[Data on locating visible targets]
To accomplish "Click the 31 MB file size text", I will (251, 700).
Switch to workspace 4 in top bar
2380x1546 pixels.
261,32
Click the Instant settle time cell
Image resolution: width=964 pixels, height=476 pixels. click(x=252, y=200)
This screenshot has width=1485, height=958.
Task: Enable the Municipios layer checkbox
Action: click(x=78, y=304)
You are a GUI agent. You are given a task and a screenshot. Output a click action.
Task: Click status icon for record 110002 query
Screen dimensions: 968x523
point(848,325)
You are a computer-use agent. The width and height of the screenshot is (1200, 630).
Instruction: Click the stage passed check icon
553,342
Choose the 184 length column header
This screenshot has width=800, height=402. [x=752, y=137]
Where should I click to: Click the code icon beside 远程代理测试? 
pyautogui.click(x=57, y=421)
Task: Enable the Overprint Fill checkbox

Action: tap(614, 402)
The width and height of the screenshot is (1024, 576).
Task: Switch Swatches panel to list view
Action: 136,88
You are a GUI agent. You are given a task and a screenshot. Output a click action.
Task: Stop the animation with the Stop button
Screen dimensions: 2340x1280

◆ Given request:
Copy every line of the material above word for word, leaving nothing out and changing nothing.

◆ Answer for the task:
To accomplish "Click the 31 MB file size text", I will (251, 700).
Switch to workspace 4 in top bar
2380x1546 pixels.
261,32
Click the Instant settle time cell
Image resolution: width=964 pixels, height=476 pixels. click(x=252, y=200)
This screenshot has width=1485, height=958.
Task: Enable the Municipios layer checkbox
Action: click(x=78, y=304)
You are a GUI agent. You are given a task and a screenshot. Output a click action.
Task: Click status icon for record 110002 query
Screen dimensions: 968x523
point(848,325)
You are a computer-use agent. The width and height of the screenshot is (1200, 630).
Instruction: Click the stage passed check icon
553,342
Choose the 184 length column header
This screenshot has width=800, height=402. [x=752, y=137]
Where should I click to: Click the code icon beside 远程代理测试? 
pyautogui.click(x=57, y=421)
Task: Enable the Overprint Fill checkbox

Action: tap(614, 402)
The width and height of the screenshot is (1024, 576).
Task: Switch Swatches panel to list view
Action: 136,88
You are a GUI agent. You are given a task and a screenshot. Output a click action.
Task: Stop the animation with the Stop button
Screen dimensions: 2340x1280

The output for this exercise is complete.